▶ _Problem statement_: Determine the count of lines in the data below that include the word "selected", and give nothing besides it.

▶ _Provided entries_:
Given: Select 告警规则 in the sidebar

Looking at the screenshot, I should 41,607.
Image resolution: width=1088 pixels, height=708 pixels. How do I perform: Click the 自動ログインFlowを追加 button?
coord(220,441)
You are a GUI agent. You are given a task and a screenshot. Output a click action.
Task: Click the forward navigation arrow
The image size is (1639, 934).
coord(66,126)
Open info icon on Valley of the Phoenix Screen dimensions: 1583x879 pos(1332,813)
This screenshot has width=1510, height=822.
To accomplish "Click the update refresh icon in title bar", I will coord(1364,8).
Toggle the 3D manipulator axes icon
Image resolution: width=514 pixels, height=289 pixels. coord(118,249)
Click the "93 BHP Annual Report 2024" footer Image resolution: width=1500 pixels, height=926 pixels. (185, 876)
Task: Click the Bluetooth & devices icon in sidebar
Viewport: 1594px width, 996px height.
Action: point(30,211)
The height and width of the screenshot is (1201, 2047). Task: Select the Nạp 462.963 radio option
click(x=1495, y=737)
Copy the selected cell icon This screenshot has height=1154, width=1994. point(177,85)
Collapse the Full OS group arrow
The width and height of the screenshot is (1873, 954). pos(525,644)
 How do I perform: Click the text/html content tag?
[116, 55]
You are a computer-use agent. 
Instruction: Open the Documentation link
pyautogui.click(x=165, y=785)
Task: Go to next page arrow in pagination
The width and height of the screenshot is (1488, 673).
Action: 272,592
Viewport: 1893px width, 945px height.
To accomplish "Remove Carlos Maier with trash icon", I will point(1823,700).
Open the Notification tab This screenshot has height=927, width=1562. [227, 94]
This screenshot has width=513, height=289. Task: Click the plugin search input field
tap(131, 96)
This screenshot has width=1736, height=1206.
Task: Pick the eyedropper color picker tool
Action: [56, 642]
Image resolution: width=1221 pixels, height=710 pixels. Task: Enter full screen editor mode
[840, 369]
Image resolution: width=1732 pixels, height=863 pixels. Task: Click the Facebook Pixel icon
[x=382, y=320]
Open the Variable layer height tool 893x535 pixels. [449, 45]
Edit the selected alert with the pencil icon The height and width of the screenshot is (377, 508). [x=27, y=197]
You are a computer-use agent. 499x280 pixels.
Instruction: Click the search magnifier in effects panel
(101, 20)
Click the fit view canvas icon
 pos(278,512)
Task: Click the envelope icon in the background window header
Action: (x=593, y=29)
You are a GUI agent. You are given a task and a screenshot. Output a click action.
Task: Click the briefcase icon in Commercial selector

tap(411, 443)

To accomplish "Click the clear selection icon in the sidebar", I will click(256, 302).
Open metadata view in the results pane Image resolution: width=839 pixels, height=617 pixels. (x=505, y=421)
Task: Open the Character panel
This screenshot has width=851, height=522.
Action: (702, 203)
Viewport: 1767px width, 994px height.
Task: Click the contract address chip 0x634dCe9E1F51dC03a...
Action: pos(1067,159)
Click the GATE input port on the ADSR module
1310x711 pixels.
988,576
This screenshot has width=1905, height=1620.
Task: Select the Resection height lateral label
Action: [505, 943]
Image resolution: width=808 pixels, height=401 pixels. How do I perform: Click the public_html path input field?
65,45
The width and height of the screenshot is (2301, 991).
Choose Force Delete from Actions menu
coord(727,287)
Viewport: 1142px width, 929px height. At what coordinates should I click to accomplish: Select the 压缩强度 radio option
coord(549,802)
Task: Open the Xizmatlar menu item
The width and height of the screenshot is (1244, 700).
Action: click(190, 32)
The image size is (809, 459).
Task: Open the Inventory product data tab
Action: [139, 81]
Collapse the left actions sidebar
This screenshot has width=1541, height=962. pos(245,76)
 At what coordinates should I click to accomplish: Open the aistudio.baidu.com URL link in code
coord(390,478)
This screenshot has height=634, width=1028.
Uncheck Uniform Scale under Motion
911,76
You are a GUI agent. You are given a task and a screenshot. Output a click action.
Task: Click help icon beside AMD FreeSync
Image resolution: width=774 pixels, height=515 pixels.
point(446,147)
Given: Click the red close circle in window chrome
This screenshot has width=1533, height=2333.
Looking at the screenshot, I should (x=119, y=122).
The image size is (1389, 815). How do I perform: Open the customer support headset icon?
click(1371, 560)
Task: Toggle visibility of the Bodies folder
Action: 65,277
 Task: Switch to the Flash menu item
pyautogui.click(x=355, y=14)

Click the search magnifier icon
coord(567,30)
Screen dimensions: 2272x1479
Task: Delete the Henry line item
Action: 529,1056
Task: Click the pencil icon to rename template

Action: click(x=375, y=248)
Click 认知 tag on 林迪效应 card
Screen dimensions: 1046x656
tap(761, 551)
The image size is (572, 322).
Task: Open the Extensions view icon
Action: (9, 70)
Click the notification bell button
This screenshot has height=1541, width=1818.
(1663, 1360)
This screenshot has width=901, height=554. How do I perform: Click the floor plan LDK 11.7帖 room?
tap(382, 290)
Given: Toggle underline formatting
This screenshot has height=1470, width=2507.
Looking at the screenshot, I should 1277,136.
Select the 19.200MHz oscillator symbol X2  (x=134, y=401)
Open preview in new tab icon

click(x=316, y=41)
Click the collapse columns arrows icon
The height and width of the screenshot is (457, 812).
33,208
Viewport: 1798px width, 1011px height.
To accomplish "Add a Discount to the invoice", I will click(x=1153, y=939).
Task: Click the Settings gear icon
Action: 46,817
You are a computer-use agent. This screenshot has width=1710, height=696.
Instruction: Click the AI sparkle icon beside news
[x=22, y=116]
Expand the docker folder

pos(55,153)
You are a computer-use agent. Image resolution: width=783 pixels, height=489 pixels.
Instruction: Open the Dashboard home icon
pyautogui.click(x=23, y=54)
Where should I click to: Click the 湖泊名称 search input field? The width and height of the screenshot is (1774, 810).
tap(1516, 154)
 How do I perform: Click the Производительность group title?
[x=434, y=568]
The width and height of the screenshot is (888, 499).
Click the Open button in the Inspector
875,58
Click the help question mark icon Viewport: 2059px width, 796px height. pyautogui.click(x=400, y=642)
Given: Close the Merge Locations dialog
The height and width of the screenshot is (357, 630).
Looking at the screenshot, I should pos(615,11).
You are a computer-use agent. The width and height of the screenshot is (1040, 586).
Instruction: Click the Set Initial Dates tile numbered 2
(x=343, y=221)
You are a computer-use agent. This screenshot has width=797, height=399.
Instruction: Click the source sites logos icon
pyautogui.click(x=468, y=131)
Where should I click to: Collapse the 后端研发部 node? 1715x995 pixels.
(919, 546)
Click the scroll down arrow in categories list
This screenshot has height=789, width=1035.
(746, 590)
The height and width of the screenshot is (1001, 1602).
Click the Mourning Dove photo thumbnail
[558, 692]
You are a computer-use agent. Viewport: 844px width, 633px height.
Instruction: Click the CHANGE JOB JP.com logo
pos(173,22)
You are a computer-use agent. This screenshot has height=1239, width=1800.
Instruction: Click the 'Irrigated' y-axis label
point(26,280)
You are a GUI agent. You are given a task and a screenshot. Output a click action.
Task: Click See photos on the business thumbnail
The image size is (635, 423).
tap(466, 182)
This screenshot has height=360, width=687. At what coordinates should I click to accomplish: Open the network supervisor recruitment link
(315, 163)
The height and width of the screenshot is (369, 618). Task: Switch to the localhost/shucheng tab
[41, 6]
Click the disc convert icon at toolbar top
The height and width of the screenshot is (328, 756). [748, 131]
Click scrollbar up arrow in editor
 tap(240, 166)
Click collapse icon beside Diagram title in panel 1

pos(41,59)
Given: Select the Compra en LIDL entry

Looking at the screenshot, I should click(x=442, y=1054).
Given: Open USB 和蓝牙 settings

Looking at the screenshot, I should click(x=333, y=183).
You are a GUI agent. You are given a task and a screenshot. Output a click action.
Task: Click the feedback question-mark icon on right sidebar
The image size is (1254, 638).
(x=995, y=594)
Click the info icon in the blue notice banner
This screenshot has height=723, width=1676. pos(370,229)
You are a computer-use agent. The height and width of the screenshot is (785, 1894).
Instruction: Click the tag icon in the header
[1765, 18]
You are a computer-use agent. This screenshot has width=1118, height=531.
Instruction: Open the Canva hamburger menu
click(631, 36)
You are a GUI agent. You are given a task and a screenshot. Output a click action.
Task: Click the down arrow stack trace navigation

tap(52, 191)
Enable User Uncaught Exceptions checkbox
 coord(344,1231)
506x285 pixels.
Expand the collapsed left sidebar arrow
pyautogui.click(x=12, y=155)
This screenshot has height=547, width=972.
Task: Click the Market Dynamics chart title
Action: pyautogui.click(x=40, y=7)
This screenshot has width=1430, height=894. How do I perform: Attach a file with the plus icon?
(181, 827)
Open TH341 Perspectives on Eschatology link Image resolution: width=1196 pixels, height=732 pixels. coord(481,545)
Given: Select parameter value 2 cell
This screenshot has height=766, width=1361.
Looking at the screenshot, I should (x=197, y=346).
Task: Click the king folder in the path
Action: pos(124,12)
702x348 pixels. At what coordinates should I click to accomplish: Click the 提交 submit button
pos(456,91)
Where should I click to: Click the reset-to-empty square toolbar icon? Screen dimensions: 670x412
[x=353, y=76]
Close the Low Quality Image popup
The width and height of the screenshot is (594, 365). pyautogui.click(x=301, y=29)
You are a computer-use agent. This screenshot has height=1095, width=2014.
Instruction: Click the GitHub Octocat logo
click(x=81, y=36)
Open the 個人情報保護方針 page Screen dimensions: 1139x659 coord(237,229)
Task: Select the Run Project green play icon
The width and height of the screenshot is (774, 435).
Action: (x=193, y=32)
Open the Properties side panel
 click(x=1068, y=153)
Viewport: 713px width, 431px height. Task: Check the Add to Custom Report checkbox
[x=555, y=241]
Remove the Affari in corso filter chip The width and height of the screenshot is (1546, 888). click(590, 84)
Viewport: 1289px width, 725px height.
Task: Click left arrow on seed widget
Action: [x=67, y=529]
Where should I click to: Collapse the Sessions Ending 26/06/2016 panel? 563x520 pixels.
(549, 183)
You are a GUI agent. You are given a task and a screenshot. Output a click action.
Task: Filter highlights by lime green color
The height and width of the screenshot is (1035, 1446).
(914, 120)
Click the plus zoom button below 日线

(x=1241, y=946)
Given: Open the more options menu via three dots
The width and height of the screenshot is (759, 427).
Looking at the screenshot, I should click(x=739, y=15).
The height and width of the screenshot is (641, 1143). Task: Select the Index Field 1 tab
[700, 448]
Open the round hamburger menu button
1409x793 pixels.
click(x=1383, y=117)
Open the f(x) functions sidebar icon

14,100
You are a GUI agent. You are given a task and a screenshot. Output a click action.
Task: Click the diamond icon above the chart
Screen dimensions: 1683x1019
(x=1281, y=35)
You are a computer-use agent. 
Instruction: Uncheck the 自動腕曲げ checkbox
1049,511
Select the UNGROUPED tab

▶ _Task answer_: 2